But the contest over the first-in-the-nation primaries has also become a proxy war over the future of the Party. The D.N.C.’s decision, expected by late summer, could have a significant effect on the 2028 cycle—from the crop of campaign staffers who can afford to relocate to the ability of small campaigns to break through in large media markets. Although Iowa and New Hampshire haven’t always picked candidates that go on to win the Presidency, the early victors get to fly out of Des Moines and Manchester with an extremely valuable spoil: momentum, the type that an inert political party might need against a major popular movement. “The issue here is about the stakes in this election, in 2028,” the New Hampshire senator Maggie Hassan, who won her seat in 2016 by a thousand and seventeen votes, told me. “We have to win. We have to reverse Trumpism.”
For more than a century, New Hampshire was the entire story—since 1920, it hosted the first primary, and, beginning in 1972, Iowa hosted the first Presidential caucuses. But over time, many Democrats came to believe that those early, white-majority states no longer represented the Party’s base. The reckoning came at an opportune moment for Joe Biden, who’d called himself a “bridge” to future generations but had left the window open to running again. In December, 2022, Biden wrote to the D.N.C. expressing his concern that, although Black voters were the “backbone” of the Democratic Party, the Party had not “recognized their importance in our nominating calendar.” The letter prompted the committee to select South Carolina, the state where Biden’s flagging 2020 Presidential campaign had recovered—with the endorsement of a powerful, longtime ally, Representative Jim Clyburn—as the new starting point of the primaries. “That was kind of what elevated South Carolina to be first, was the Biden letter,” Christale Spain, now the chair of the South Carolina Democratic Party, told me. On February 4, 2023, the D.N.C. selected South Carolina as the first primary; Biden announced his fateful rëelection campaign about two months later.
During this cycle, according to the D.N.C.’s rules, any state can apply for an early slot. Spain praised Biden’s “foresight” in trying to win back the South, but she’s told the committee members that her state is not “asking for nostalgia”—in other words, that it’s not asking to go first to follow the precedent from 2024, or out of some loyalty to Biden’s legacy. “If we ever, ever want to get another Jimmy Carter, another Barack Obama, another Pete Buttigieg, we have to have states like South Carolina in the window, because if we don’t, and we start putting in states like Virginia and starting with these super expensive, these large states, these candidates will never be able to get off the ground,” she told me.
How do you campaign to be first? “Everybody’s lining up,” Minyon Moore, a co-chair of the Rules and Bylaws Committee, said in an interview. “Everybody is doing their own set of lobbying.” By the committee’s rubric, merely looking like America isn’t enough; states also need to show that campaigning there is affordable, and that they can, as a practical matter, run fair and transparent elections.
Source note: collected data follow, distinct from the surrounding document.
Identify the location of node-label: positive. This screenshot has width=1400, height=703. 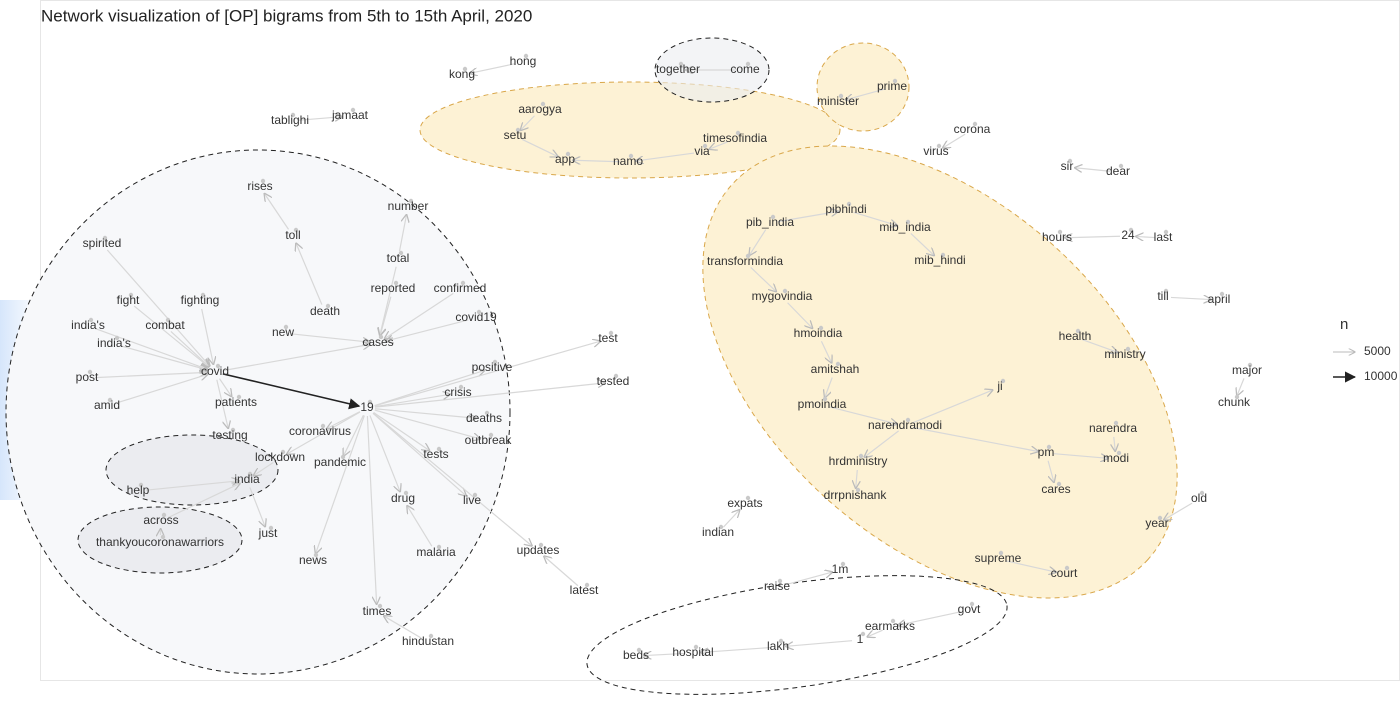
(492, 367).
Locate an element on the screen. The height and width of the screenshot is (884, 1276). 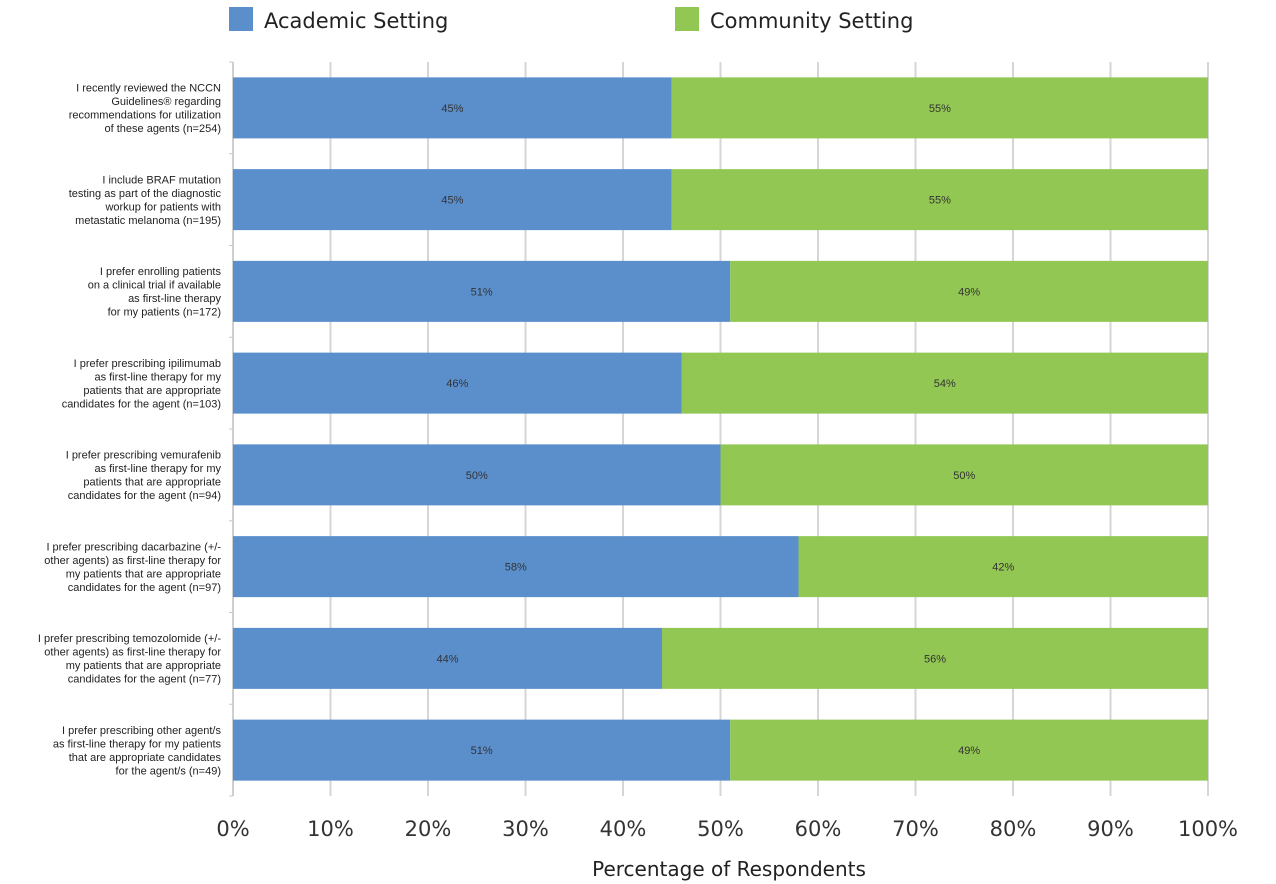
category-label-line: as first-line therapy is located at coordinates (174, 299).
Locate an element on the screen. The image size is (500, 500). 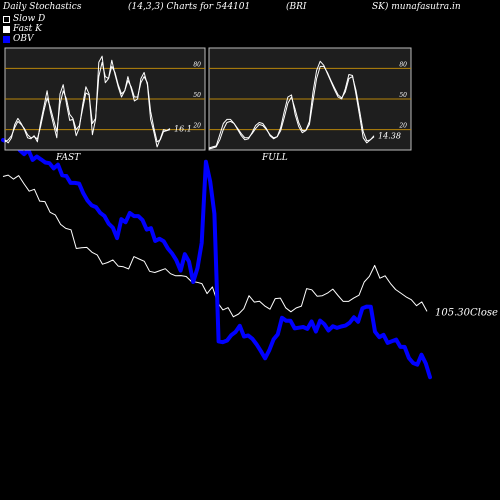
legend-label-fast-k: Fast K is located at coordinates (28, 29).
But relationships and human interaction also matter—after all, this is Washington. The presentations at the D.N.C. meeting had the feeling of a science fair mixed with a trade show: The Illinois delegation showed a video that featured Governor J. B. Pritzker apparently taking a shot of Malört, the Chicago liqueur famous for making people recoil in disgust, with a voice-over declaring, “Illinois can handle the tough stuff—no explanation needed!” When New Mexico’s presentation was finished, Lujan Grisham walked around and shook everyone’s hand, and then she jogged out of the room in her stilettos, presumably to catch her flight. Clayton, the North Carolina chair, told me her party had made T-shirts for the members of the committee that read “We represent a new South.”
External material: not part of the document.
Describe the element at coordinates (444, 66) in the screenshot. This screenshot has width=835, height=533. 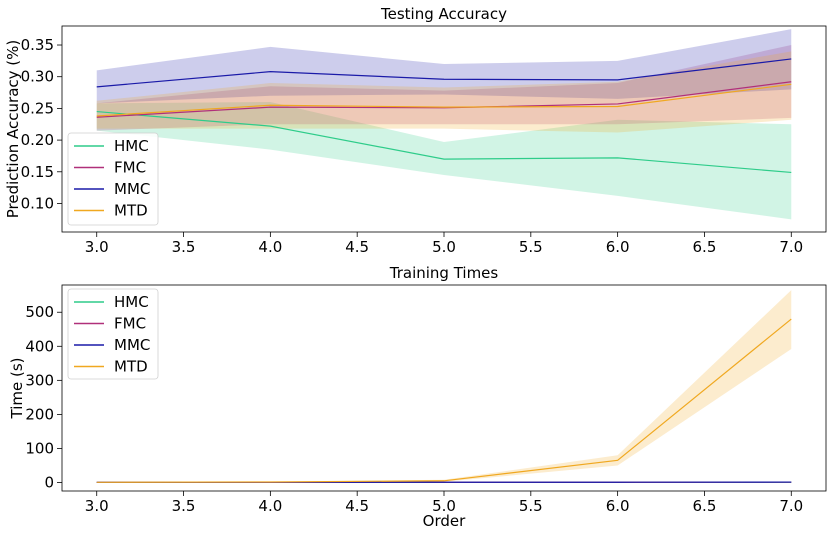
I see `band-mmc` at that location.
Among all the delegations, Nevada’s appears to be the most eager. “Why shouldn’t Nevada be first in the nation, is my question,” Cortez Masto, the senator, told me. The state, which is typically third on the nation’s primary calendar, has been trying to move up for several cycles. Its culinary-workers’ union has developed a canvassing operation that historically has helped Democrats turn out Latino voters—although, in 2024, the Hispanic vote broke for Trump there. “We know that, going into 2028, if we want to win, we have to be successful among diverse voters, specifically working to earn back the support of Latino voters,” Molly Forgey, a senior adviser for the Nevada Democratic Party, told me. “So, starting the calendar in Nevada is a decision and a message that we are taking Latino voters, Black voters, A.A.P.I. voters, working-class voters seriously in this election, and we’re beginning that work.” The culinary workers’ parent union and national Latino groups have endorsed the effort. The delegation had also produced all manner of memorabilia to present to members of the committee: holiday cards, gift bags with coffee, chocolate-chip cookies, local chocolate, a biography of Senator Harry Reid, poker chips that read “ALL IN ON NEVADA,” and plastic cups printed with “NEVADA FIRST.”